Today’s Key Takeaway: “To sustainably meet increased demand for minerals, the United States, regional partners, and mining companies should align incentives and reconcile the tension between the need to expand production with the environmental and social considerations of affected communities. It is therefore imperative to increase mining production, both at existing mines and in new mines, while ensuring that mining is socially licensed and generates inclusive economic gains for countries and communities.
The Indispensable Industry: Mining’s Role in the Energy Transition and the Americas
Ryan C. Berg, Henry Ziemer, Center for Strategic & International Studies, January 24, 2023
The modern economy hinges on mining. From the inner workings of computers and chips to the batteries inside cars, to industrial power generation and distribution, metals and minerals extracted from the earth directly touch the lives of countless individuals. As the United States and international community look to spur a transition to clean energy and mitigate the effects of climate change, demand for these resources will skyrocket. A myriad of estimates all point to the need for a dramatic uptick in mining in the near to mid-term. The World Bank projects the need for a 500 percent increase in graphite, cobalt, and lithium production by 2050. In 2022, one estimate claimed that approximately 700 million metric tons of copper would be needed over the next 22 years to reach sustainable economic growth targets—roughly the equivalent to what has been mined over the past 5,000 years of human history. Still other projections find that more than 300 new mines extracting critical minerals will be needed by the year 2030 to prevent a crippling supply shortage.

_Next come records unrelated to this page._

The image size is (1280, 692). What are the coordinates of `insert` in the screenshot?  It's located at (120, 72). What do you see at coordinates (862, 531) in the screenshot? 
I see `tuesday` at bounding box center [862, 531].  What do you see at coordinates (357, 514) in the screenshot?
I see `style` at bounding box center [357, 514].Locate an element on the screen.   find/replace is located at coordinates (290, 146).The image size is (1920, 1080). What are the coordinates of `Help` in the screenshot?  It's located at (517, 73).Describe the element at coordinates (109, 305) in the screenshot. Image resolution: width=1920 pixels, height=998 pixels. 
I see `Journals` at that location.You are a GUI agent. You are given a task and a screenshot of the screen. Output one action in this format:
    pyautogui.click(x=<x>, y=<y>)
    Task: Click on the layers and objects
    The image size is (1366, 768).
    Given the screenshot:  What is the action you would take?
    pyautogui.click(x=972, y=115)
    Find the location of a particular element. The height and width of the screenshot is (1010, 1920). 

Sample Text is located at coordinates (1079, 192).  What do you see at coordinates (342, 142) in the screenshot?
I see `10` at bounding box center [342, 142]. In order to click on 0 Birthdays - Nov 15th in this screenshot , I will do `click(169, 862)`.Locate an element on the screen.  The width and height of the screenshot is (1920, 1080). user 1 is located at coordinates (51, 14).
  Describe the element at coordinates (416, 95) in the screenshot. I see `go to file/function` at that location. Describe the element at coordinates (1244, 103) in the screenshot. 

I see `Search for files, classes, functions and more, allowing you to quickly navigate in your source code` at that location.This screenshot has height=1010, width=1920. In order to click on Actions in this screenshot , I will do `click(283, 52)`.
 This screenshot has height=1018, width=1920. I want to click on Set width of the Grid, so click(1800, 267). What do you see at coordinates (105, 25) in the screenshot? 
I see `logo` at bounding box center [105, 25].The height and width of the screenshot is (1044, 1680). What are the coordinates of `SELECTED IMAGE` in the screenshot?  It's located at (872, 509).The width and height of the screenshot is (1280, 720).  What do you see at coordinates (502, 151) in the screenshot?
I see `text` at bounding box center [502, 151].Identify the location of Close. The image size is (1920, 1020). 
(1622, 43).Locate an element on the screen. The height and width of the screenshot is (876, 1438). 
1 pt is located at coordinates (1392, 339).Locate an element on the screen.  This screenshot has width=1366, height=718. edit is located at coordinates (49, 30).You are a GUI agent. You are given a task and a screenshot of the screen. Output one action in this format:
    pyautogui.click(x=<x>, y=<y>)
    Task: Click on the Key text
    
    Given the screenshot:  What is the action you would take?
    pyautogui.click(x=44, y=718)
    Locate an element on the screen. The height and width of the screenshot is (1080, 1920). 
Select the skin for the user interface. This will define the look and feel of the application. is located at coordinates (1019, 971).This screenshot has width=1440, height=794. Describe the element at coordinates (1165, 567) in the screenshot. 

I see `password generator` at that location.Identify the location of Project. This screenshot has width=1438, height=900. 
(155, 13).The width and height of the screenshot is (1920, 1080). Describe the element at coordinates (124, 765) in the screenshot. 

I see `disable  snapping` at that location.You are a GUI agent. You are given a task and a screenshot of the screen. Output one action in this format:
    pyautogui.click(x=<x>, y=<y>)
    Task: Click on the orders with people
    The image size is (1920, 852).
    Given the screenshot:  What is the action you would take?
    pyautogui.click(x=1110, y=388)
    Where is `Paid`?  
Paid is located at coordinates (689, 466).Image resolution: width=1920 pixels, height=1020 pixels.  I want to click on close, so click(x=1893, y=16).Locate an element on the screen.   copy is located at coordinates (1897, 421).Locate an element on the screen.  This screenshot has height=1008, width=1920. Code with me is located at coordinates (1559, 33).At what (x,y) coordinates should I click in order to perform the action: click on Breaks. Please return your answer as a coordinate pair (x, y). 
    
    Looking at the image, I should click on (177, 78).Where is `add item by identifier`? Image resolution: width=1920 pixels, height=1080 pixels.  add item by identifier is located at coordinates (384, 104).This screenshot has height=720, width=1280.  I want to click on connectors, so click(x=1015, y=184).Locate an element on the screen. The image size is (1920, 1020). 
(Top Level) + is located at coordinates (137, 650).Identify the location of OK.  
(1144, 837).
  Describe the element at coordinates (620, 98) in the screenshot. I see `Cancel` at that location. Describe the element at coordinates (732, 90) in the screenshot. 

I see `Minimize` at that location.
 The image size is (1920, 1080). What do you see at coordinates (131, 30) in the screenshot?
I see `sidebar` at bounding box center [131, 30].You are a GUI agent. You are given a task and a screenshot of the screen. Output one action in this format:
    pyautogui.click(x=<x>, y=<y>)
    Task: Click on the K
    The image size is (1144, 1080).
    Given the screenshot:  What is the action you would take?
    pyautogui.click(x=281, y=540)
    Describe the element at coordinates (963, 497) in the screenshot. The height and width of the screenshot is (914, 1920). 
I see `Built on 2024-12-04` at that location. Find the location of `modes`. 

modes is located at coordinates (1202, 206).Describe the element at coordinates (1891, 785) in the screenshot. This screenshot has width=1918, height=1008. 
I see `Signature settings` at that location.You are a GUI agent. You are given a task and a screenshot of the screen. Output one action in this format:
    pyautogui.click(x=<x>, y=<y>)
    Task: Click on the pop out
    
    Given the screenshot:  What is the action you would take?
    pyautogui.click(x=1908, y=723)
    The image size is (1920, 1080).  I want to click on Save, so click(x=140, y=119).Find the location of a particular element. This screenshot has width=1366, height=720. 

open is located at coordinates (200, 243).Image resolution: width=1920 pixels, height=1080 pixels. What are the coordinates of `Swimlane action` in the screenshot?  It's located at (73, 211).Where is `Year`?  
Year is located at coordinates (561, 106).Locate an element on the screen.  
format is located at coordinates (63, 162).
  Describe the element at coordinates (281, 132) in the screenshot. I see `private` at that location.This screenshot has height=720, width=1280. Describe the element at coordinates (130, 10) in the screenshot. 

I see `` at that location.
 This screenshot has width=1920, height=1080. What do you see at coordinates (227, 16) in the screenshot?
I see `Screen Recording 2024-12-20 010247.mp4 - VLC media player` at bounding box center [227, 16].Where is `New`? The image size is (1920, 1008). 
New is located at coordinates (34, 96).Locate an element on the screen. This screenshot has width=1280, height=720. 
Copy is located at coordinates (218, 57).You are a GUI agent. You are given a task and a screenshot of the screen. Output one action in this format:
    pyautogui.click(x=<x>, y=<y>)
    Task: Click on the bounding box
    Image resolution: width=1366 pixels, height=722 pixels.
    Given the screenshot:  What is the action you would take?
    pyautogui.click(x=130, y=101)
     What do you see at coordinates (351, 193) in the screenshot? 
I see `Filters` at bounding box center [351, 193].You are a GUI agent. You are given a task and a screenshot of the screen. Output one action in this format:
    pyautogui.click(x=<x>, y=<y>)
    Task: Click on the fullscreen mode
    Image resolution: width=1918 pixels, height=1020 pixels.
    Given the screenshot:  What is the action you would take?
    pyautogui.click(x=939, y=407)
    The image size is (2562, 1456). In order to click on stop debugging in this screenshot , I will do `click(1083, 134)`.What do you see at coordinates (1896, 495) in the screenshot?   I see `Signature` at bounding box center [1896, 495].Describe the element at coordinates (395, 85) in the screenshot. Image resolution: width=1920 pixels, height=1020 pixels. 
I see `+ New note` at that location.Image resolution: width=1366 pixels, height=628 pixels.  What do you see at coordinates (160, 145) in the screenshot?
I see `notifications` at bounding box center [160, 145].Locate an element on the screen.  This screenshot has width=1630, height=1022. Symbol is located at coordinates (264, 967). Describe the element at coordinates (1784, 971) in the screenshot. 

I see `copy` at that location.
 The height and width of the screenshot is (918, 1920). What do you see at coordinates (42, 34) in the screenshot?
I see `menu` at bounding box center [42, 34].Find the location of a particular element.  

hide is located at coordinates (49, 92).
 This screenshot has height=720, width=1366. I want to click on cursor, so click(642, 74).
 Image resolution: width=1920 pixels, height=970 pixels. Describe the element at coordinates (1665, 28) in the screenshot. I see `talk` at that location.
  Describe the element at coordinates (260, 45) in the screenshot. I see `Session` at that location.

These estimates are rooted in a sanguine assessment of the requirements of achieving ambitious environmental and climate goals. The landmark study from S&P Global on the future of copper cited above bases its projections on the Paris Climate Agreement and the goal of net zero emissions by 2050. These analyses underscore a key insight—that the transition to clean energy is inextricably linked to a renaissance in mining, and more broadly, a renewed focus on the entire mineral supply chain. Indeed, virtually every technology seen as critical to the green revolution, from electric vehicles (EVs) to solar and wind power, demand far greater inputs of minerals and metals than traditional carbon-intensive methods. In the United States, the average American is already estimated to consume around three million pounds of minerals, metals, and fuels over their lifetime, a number which will in all likelihood increase as the energy transition continues to accelerate.
Another common thread visible in recent studies of the mining industry is that the world remains largely unprepared to meet the dramatic uptick in demand for minerals. There is little sign that the supposed 300 new mines needed to meet clean energy needs for cobalt, graphite, lithium, copper, and vanadium will be anywhere close to operational by 2030. Indeed, only approximately 25 bona fide greenfield mineral discoveries are made each year, with only a fraction of these attracting enough interest and financing to become a new mine. Increasing mineral supply is further complicated by the long time horizons required to move from identification of a mineral deposit to extraction, as well as the significant negative externalities mines impose on nearby communities.